Summary:
- RBNZ leaves rates unchanged in line with forecasts and makes subtle changes to the statement
- AUD trades a tad lower despite solid labour market numbers
- Donald Trump is expected to sign around $50 billion of tariffs against China on Thursday
It was a hot period of time with monetary policy decisions coming from the Fed and the RBNZ. The two central banks met market expectations as the former lifted rates while the latter stayed on hold. As a result the NZDUSD dribbled higher, however, the RBNZ verdict had just a tiny effect on the currency market. One of the most dovish phrase put into the statement was that inflation is anticipated to weaken further in the near-term due to softness in food and energy prices, adjustments to government charges. It underlines that the New Zealand’s central bank is not in a rush to begin hiking rates any time soon. On the flip side, the communique omitted a mention concerning the ex-change rate nevertheless it seemed to be natural taking into account that the NZD TWI has barely changed in the first quarter averaging at around 75 – this is exactly the point the RBNZ had estimated. A response seen in the currency market was benign to say the least as there were no surprises at all. The interest rate market does not see the RBNZ lifting rates at least to the end of this year as the likelihood of such a move in December is hovering nearby 30%. Finally, let’s add that it was the last meeting with acting governor Grant Spencer as he will be replaced with Adrian Orr on 26 March.
A weekly time frame of the NZDUSD seems to suggest we’re moving at around a crucial technical support underpinned not just by a local demand zone but by the long-term upward trend line as well. Therefore, once the pair is able to stay above this area till the end of the current week, it would lead to a grater rebound toward 0.7400. Source: xStation5
Antipodean currencies undoubtedly stole the show overnight, and apart from the NZ dollar its major counterpart from Australia was offered some macroeconomic readings too. On the surface, the Australian jobs report disillusioned at least to some extent, however, when we delve into the details it does not turn out as bad as it seems. Admittedly overall employment grew 17.5k missing the consensus at 20k, albeit it was led solely by full-time jobs surging as much as 64.9k. It means that part-time employment shrank 47.4k but both trends kept their upward momentum in February.

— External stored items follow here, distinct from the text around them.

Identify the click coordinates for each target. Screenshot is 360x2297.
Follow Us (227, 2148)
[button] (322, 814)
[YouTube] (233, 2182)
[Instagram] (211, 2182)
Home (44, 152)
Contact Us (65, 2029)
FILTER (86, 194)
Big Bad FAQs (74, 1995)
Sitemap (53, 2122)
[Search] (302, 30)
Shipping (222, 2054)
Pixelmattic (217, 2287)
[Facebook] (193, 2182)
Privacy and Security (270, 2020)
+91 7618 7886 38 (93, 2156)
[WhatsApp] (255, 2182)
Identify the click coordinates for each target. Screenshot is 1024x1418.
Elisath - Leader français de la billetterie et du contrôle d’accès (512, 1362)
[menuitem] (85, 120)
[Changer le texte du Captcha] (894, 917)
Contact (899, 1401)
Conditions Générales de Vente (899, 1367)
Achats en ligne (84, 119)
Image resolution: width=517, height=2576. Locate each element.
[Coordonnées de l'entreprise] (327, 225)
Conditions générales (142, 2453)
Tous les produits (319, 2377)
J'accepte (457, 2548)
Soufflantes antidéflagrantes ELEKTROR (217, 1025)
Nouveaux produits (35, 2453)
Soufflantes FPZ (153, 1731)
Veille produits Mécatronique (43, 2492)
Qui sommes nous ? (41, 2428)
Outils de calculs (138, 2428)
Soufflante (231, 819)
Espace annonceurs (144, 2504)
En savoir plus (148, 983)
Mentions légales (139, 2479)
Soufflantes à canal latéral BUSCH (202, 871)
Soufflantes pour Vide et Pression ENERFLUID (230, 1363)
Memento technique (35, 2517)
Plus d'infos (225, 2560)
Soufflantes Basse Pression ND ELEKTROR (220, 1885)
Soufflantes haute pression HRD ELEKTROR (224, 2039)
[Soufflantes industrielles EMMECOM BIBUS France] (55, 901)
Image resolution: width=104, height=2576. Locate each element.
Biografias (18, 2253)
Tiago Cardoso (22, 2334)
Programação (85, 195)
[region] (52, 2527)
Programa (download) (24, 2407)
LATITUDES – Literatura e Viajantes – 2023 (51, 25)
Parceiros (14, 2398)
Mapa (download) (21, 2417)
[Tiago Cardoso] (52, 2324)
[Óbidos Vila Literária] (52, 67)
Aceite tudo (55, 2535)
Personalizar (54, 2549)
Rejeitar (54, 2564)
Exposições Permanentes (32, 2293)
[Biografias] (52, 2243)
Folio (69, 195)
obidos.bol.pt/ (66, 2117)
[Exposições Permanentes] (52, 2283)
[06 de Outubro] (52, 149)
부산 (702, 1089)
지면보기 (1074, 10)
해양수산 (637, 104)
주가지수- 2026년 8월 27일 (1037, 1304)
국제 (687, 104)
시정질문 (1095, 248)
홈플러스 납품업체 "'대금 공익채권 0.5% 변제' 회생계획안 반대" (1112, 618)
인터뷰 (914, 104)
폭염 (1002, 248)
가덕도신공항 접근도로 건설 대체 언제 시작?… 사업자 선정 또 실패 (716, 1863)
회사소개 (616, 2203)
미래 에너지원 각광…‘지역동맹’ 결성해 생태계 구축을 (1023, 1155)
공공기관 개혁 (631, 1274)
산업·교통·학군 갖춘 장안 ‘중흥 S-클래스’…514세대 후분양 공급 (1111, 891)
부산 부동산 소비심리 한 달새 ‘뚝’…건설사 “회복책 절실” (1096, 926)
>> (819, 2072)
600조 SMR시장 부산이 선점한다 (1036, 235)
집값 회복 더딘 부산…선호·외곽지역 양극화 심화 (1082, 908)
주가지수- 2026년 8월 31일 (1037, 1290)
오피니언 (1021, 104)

Both full- and part-time employment sustained their impressive momentum last month. Source: Macrobond, XTB Research
Otherwise, the jobless rate inched up from 5.5% to 5.6% nonetheless it was offset by an increase in the labour force participation rate rising by 0.1% to 65.7% reaching its fresh record. One may draw conclusions that getting more people are coming back to labour force implying the improvement is becoming more and more widespread. Did it change the backdrop for monetary policy there? Not particularly as the interest rate market still assigns just 30% odds for a rate rise until the end of 2018.
A false breakout made traders confounded. The pair looks to be ready to resume its uptrend while the long-term trend line (blue) should serve as the last resort for bulls. Source: xStation5
The US dollar remains on the back foot in early trading meanwhile US President Donald Trump is expected to sign around $50 billion of tariffs against China over intellectual-property violations on Thursday according to Bloomberg. The step taken by the Trump’a administration is to target more than 100 different types of Chinese goods whereas the value of them was set based on US estimate of economic damage sparked by intellectual-property theft by China. The announcement is scheduled for today at 4:30 pm BST.